Ephraim shrugged. “Not much. It was an automated distress beacon.” He curled his lip; as he did, Thorn realized that what he’d thought was leathery skin from long exposure to the elements was actually scarring. At some point, Ephraim had been seriously burned. It wasn’t unusual for personnel injured in the line of duty to be assigned to staff jobs in headquarters, if they could still produce but were no longer suited for frontline deployments. It was a stark reminder that the effects of the war propagated far beyond the simple duality of just life and death.

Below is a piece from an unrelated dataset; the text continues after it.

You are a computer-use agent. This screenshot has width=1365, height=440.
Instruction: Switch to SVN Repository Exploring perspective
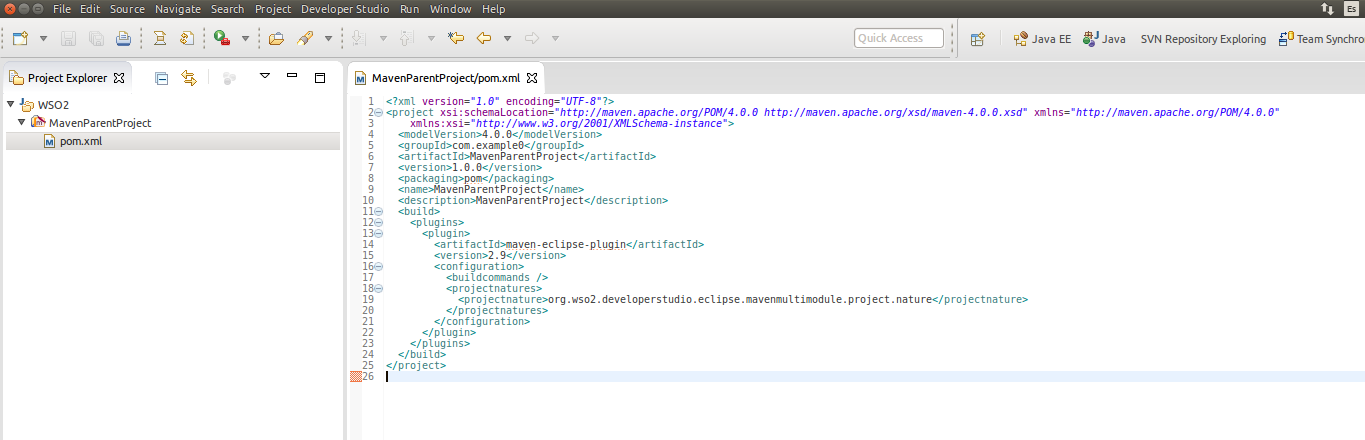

“What’s the point of a distress beacon on a trans-light ship that doesn’t have trans-light comms?” Osborne asked.
“It’s called being hopeful, Tac O,” Tanner said. “The alternative is to have no beacon and just give up hope altogether.”
Osborne nodded in the silence that followed, letting the enormity of such danger settle over them all.
“Anyway,” Ephraim went on. “This tells us that the Pool of Stars was still intact when she returned to normal space—or at least intact enough to transmit this message. It means she may very well have survived and might even still be out there.”